Hande Fırat Yazdı: Eşzamanlı dış politika ve ekonomi adımları

0
1

Hürriyet Yazarı Hande Fırat bugünkü köşesinde dış politika ve ekonomi konularını ele aldı.

 

Cumhurbaşkanı Recep Tayyip Erdoğan’ın NATO Zirvesi için Litvanya’ya gitmeden önce düzenlediği basın toplantısında yeniden yaktığı Avrupa Birliği (AB) ateşi ve Rusya endişesi nedeniyle üye olmak isteyen İsveç konusunda yaptığı açıklamalar daha uçak Litvanya’ya havalanmadan Batı başkentlerini hareketlendirmişti bile.

Türkiye için ciddi kazanımların olduğu, arka kapı diplomasisinin engelleri aştığı, Türkiye’nin yeniden AB ve ABD ile yeni bir dönemi açan zirvenin hem iç politika hem dış politika hem de ekonomi açısından göz ardı edilemeyecek sonuçları oldu.

GAME CHANGER

Cumhurbaşkanı Erdoğan, “game changer” olarak zirveye damgasını vurdu, bunun ayrıntılarını zaten hafta boyu uzun uzun kaleme almıştık.
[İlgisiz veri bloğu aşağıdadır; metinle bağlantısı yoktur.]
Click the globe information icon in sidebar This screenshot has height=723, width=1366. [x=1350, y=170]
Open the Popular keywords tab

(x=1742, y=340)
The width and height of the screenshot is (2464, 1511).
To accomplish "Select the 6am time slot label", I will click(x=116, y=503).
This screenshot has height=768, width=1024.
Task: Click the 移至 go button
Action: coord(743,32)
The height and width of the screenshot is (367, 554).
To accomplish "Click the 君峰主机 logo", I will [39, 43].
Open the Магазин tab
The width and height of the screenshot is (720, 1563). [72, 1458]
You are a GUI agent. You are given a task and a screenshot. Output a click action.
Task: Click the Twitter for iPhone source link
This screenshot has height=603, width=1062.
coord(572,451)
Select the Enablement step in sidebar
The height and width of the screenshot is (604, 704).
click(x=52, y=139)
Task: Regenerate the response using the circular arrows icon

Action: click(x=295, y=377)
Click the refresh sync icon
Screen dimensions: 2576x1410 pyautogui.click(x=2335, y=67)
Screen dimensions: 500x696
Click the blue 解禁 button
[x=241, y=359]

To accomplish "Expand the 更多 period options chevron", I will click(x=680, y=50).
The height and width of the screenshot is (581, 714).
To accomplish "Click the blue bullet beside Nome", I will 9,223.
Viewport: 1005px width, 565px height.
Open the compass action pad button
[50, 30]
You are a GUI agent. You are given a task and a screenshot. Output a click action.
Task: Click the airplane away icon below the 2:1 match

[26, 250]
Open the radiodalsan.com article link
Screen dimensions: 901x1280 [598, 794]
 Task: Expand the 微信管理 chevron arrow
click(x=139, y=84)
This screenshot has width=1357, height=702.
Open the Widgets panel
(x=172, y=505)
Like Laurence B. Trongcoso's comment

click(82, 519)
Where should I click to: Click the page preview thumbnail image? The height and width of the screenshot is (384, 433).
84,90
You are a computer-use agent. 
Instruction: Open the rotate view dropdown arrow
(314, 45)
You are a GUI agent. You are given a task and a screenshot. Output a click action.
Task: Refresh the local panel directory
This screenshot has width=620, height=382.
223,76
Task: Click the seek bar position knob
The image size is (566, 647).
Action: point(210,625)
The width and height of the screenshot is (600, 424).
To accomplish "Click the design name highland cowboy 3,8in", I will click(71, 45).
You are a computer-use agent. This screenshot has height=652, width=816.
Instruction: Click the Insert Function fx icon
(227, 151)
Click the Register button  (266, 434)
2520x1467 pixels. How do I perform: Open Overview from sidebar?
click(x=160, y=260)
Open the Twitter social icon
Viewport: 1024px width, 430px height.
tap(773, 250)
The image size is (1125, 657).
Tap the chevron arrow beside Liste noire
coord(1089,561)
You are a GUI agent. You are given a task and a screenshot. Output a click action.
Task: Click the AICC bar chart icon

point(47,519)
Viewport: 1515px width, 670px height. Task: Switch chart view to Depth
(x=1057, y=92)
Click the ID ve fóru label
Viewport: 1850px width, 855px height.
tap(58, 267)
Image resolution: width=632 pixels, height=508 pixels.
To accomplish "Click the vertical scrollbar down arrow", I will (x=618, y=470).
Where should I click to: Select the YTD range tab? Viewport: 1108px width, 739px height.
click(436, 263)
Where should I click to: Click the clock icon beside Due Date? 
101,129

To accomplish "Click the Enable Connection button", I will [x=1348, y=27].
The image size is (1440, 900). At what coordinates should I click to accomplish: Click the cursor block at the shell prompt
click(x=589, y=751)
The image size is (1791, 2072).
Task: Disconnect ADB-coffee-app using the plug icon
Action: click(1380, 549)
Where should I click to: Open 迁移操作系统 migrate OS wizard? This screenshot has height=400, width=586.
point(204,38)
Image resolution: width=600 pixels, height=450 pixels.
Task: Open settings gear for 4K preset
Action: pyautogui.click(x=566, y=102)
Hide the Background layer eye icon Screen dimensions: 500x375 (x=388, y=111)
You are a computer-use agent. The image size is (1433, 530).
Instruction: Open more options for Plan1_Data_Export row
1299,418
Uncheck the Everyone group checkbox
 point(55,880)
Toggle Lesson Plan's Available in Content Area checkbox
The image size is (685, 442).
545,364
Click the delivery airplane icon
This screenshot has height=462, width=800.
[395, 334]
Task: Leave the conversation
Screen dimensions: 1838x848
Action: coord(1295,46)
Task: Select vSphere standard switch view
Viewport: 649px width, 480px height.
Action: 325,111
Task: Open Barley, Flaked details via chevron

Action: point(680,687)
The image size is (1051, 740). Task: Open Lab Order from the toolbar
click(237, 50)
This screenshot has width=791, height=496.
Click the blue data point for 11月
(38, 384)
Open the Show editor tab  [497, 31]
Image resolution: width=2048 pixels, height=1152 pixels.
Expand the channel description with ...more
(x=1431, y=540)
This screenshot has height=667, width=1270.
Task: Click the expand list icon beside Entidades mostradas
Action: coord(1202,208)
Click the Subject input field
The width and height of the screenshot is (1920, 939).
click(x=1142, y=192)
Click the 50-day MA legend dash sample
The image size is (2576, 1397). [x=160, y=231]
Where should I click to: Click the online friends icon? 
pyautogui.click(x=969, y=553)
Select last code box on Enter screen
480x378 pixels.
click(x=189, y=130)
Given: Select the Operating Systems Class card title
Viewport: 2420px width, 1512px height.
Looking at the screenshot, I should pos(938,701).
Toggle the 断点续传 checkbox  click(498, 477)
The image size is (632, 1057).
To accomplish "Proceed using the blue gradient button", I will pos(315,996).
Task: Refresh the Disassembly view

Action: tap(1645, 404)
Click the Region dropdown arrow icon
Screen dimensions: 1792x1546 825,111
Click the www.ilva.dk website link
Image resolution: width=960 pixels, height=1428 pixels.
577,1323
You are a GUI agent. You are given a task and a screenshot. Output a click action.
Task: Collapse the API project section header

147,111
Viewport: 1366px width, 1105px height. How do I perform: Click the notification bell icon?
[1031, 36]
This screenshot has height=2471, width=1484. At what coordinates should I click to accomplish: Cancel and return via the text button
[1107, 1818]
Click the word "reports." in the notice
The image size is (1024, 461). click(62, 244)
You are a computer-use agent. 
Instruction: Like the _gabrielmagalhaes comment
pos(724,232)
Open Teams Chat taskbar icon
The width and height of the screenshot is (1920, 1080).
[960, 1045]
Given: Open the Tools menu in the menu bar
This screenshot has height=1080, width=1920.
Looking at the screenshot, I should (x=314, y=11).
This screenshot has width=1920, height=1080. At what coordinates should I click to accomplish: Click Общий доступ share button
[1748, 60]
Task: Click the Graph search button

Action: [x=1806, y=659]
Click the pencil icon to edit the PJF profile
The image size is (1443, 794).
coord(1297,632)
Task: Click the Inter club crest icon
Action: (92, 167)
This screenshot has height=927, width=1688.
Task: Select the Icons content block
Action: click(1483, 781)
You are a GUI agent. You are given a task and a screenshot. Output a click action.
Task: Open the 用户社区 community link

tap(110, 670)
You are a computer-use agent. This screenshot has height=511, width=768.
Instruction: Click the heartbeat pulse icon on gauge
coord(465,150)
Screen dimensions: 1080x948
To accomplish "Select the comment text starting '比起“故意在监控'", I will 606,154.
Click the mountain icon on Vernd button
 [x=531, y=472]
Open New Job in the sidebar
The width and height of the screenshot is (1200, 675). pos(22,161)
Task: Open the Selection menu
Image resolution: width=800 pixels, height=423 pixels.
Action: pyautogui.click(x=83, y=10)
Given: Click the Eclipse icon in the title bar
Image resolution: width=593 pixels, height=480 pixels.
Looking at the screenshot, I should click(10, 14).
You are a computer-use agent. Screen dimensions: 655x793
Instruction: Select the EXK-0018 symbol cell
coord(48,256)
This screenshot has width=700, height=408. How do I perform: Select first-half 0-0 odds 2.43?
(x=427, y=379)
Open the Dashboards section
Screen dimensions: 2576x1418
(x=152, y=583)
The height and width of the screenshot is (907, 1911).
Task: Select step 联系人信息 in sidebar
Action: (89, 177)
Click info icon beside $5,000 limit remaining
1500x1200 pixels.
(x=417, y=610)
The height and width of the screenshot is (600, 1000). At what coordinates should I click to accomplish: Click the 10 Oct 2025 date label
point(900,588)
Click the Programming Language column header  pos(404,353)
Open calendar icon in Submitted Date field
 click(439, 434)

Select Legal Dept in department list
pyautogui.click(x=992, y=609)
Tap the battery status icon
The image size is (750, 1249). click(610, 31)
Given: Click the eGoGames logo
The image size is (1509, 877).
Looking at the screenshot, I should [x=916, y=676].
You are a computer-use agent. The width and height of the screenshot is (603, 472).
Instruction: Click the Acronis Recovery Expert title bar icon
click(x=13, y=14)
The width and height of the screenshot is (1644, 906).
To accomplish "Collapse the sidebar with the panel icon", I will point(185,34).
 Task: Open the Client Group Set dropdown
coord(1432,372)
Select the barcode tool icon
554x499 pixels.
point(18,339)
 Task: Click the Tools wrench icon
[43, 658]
Zirvenin etkilerinin uluslararası boyutunu yeterince işledik. Bugün biraz da, geçtiğimiz günlerde yazdığım ekonomi yazısının devamı niteliğinde, yeni oluşan atmosferi de ekleyerek gördüklerimi sizlerle paylaşmak istiyorum.

EKONOMİNİN YENİDEN İNŞASI

Ekonomi yönetimi, Cumhurbaşkanı Erdoğan’ın desteğini alarak ekonomiyi yeniden inşa etmeye çalışıyor. Tüm zorluklara, maliyetlere karşı bu yolda ilerlemeye de kararlı. Cumhurbaşkanı Erdoğan, Vilnius Zirvesi’nden dönüşünde uçaktaki açıklamalarında, “Ekonomide göreve getirilen ehil ekibin çalışmalarının olumlu yansımalarını almaya başladık” dedi. Ayrıca, “Ekonomi programımızı, belirlediğimiz hedeflerimiz doğrultusunda tavizsiz uygulayacağız. Uluslararası rezerv birikimini artırmak için rasyonel politikaları hayata geçiriyor, uluslararası yatırımları ülkeye çekmek için çalışıyoruz” diye konuştu. Cumhurbaşkanı, uluslararası rezervlerdeki artışa da dikkat çekti. Artık eksilen değil, artan bir TCMB rezervi olacağını zaten daha önce söylemiştik. Önce Batı ile yeni ilişkilerin ekonomik getirilerini yaptığım görüşmeler çerçevesinde sizlerle paylaşmak isterim:

ABD İLE TİCARET HACMİNİN ARTMASI GÜNDEMDE

ABD ile inişli-çıkışlı devam eden ilişkiler belli alanlarda artık iyileşme dönemine giriyor. Bununla F-16 gibi savunma alanındaki kazanımlarla ikili ilişkilerde ticaret hacminin artmasının yanı sıra ABD’den yatırımcıların yavaş yavaş Türkiye’ye geleceğini göreceğimiz bir dönem olacak.

AB açılımı ile yıllardır beklemeye alınan Gümrük Birliği Anlaşması’nın güncellenmesi gibi çok kritik bir alanda ilerleme olabilir. Türkiye’nin özellikle hizmetler, tarım-gıda alanlarından mal ticaretinin serbestleştirilmesine kadar bazı revizyon talepleri var. Burada temin edilecek en küçük kazanımla bile Türkiye’nin en büyük ihracat partneri olan AB ile ticareti çok ciddi oranda artacaktır.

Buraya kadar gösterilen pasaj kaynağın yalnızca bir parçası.